**WHAT NEEDS TO BE DONE**
Copy the lines of the data below exactly, starting at the first and stopping after the line that contains "Contact Information (105, 1292)"; include no pictures.

**PROVIDED DATA**

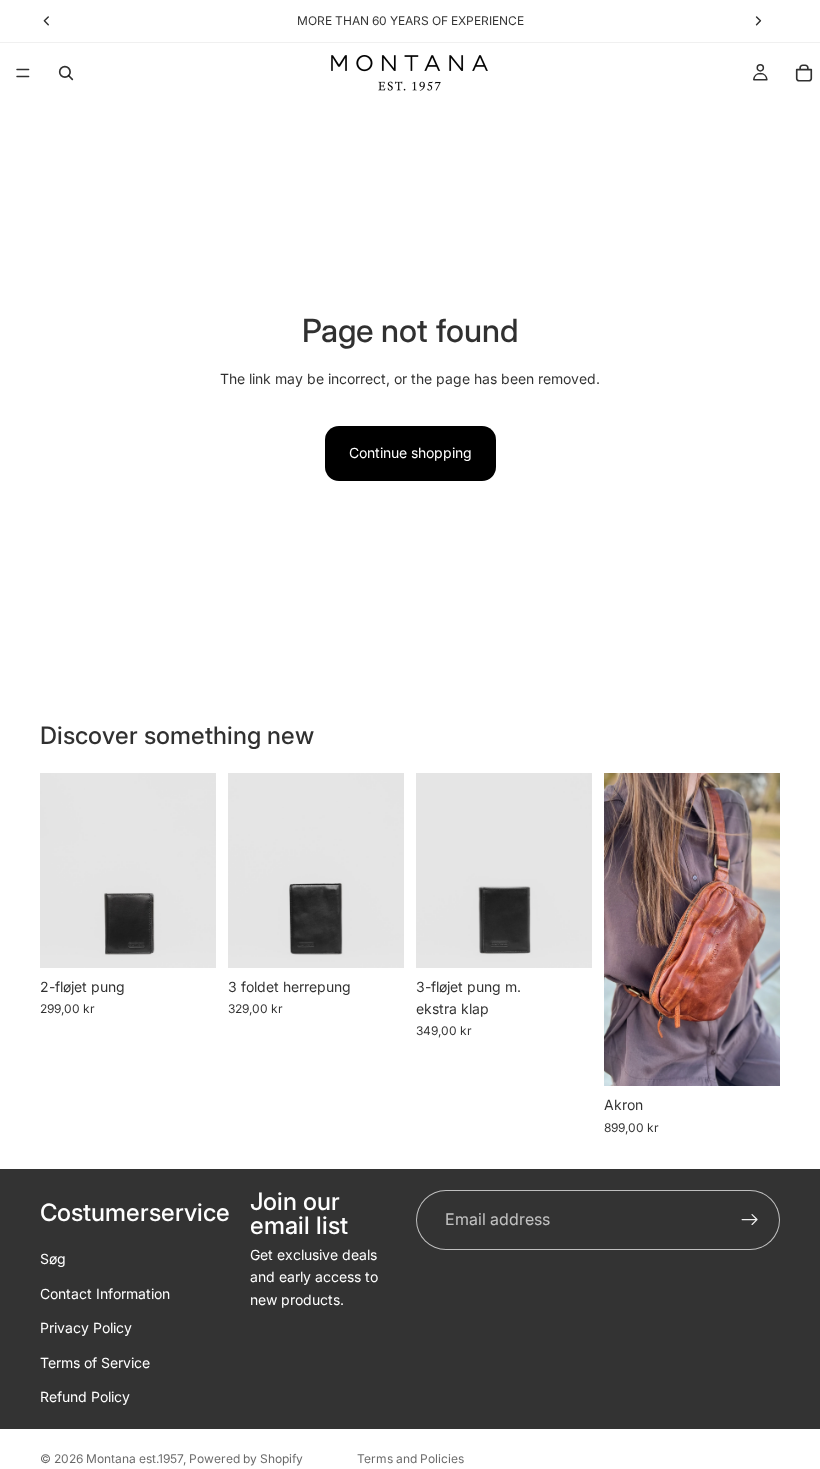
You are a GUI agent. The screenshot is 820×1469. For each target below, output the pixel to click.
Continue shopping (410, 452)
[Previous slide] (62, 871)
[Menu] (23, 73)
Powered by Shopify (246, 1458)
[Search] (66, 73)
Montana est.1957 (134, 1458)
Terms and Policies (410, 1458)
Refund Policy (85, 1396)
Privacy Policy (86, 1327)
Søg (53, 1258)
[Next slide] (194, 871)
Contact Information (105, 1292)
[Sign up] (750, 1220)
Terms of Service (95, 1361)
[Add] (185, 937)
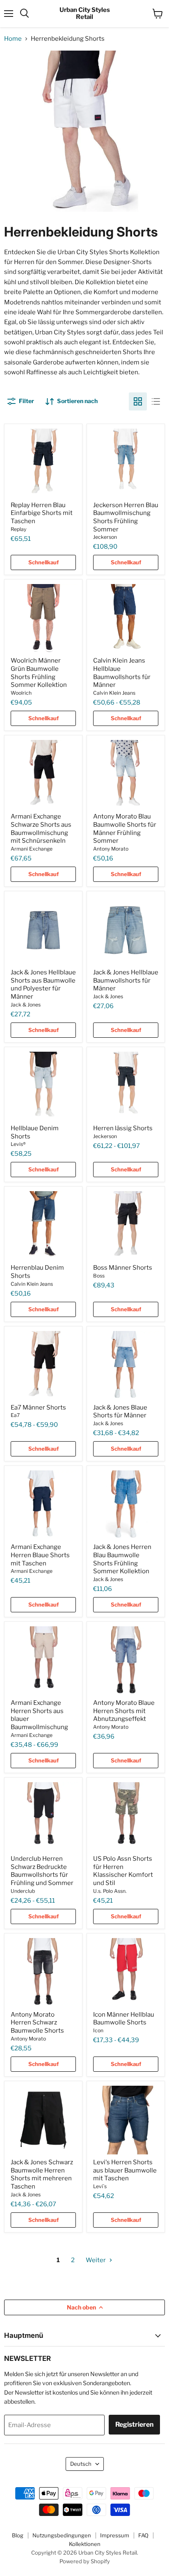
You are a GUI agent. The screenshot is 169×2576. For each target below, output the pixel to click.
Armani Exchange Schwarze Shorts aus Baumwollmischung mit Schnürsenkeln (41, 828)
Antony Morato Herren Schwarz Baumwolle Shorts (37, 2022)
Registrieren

**ANSWER TO THIS TASK**
You are a GUI agent. The screenshot is 820×1469. For each target below, output the pixel to click.
Continue shopping (410, 452)
[Previous slide] (62, 871)
[Menu] (23, 73)
Powered by Shopify (246, 1458)
[Search] (66, 73)
Montana est.1957 (134, 1458)
Terms and Policies (410, 1458)
Refund Policy (85, 1396)
Privacy Policy (86, 1327)
Søg (53, 1258)
[Next slide] (194, 871)
Contact Information (105, 1292)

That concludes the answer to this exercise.